There are endless instructions to programmers that say many of the following things:
1) Describe your function!
2) Don’t write in the comment what you wrote in the code.
3) Tell people why you are doing what you are doing.

What I think has been missing from this discourse is the audience for comments and through those audiences there is intent.  The code is being read, skimmed or analyzed by people and tools.  So what are the audiences and reading modes?

1) Maintaining and enhancing the code
2) Skimming through the entire module or file to figure out what the overall structure is
3) Reviewing the test files to check out the test coverage and edge cases
4) Seeing the docstrings of functions while being in a separate file altogether
5) Reviewing the files for copyright and intellectual property

I believe the biggest problems in commenting recommendations happen when those intents are mixed up. For instance: when someone is fixing the code they really should read the code and not the comments, comments that just duplicate what the code is doing can only mislead someone in case the function evolves and gets refactored.

Here is what I believe are the best kind of comments for those different modes.

1) Maintaining the code

When people are in maintenance mode, they need to read the code.  A lot of the bugs happen because the initial implementation of the function has diverged and other side effects were introduced.  Comments that duplicate the functionality only increase the chance of misleading someone about what the code is currently doing.  Comments that duplicate what code next to them is doing also increase the amount of time it takes to read and update the functionality.

If there are hard or unintuitive things done in the code, it’s good to leave some commentary behind.  This is where the “Why?” comments are so useful.

# It turns this API doesn’t support more than 30 chunks at a time.
# I am splitting up the stream into max number of chunks here to work around that.

2) Skimming through the entire module or a long file.

This is where the approach of not repeating yourself doesn’t quite work.  If someone has to read many lines of code to understand the intent of a function, class or a big code block, it slows someone down.  I find it very appropriate to write comments in files and blocks to give someone a high level map of what these files are for and most importantly what else should go in them.  What we are optimizing for here is someone scanning through several thousand lines to find the right place to dig in, penalizing that person with the approach of making them read all the code is impractical. 

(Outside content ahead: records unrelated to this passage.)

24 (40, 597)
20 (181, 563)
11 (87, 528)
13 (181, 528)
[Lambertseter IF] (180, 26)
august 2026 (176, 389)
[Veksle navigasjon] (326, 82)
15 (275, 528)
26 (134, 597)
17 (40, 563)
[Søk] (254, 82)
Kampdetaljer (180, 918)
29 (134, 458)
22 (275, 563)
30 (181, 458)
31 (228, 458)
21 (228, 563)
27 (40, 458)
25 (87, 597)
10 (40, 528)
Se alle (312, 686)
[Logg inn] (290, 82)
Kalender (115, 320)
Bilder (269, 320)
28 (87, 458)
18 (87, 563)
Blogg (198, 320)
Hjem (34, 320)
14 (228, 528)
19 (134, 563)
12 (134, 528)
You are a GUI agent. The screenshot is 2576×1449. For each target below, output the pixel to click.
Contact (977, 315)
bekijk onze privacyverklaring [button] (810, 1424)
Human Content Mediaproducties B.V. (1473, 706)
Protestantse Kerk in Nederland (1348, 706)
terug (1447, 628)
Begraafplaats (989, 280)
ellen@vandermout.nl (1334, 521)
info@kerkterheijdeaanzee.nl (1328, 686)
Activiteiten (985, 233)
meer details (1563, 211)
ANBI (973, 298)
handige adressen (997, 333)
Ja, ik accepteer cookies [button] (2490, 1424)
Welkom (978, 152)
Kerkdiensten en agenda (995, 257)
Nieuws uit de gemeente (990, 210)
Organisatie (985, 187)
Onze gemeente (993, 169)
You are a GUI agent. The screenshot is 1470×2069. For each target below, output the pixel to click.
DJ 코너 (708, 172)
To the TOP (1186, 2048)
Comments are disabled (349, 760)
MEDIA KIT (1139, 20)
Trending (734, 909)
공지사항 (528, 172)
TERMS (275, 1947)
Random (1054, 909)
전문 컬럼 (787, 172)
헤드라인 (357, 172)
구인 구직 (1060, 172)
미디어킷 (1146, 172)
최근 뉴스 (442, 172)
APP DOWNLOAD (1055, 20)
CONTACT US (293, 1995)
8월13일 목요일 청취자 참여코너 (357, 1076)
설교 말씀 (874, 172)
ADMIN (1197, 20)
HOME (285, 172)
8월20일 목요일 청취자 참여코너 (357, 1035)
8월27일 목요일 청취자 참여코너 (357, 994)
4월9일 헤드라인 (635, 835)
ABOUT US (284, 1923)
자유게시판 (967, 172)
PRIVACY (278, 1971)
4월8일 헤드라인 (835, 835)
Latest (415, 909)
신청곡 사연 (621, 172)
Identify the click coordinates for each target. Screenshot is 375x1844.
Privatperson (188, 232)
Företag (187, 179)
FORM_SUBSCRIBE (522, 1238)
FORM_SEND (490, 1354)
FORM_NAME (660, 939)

3) Tests case documentation

When I look through a test file or a group of test files often times I am looking to see if a particular customer facing test case is covered. When we ask people to file a bug we ask them for steps and then we turn around so why not record those high level steps in the automated test?  I also skim through a set of test cases to get a general understanding of what is covered with both negative and positive scenarios.  A lot of people say that the test case name (which is generally 20-50 characters) should tell you what it does, in my experience it not enough text outside of simple unit tests. Here is an example of a test case outline that can save someone from reading 30-40 lines of code:

# Setup a new user with $100 in his wallet
# User goes to the store
# User buy a bottle of water
# User checks out
# Verify that user has has $98 left
# Verify that the user a bottle of water in the bag

The counter argument is that you can and should create test functions and help functions that will eventually make that test case look exactly like the set of steps above, but sometimes it’s impractical.  In this case setting up a user with a wallet might need to be 10-15 lines of code and then other steps might be as well.

4) Function docstrings

A lot of modern editors have the power to help the programmer with auto complete as well as showing them a quick snippet of documentation for the function they are calling.  If the document string (docstring) for the function is in the right place with the right format it’s very powerful and could be a big time saver.  You are not making the person go navigate to your file and read what the function is about.  There are tools out there that take docstrings and change them to a full blown documentation pages.

I think docstrings for public functions start paying dividends almost immediately and unless it’s a toy project you shouldn’t skip them.  A good function documentation culture even on a medium size code base (50,000 lines of code+) is going to help people reuse functions and not look around.

5) Copyright and intellectual property

This is easy: if you are publishing your code for other people to reuse it’s important to tell them what strings (if any) are attached to that reuse.  If you have ever gone through M&A you know that people want to see that you own your IP and just having a copyright message up top is pretty helpful.  This doesn’t take much effort and there are some automated tools that help you automatically insert that text.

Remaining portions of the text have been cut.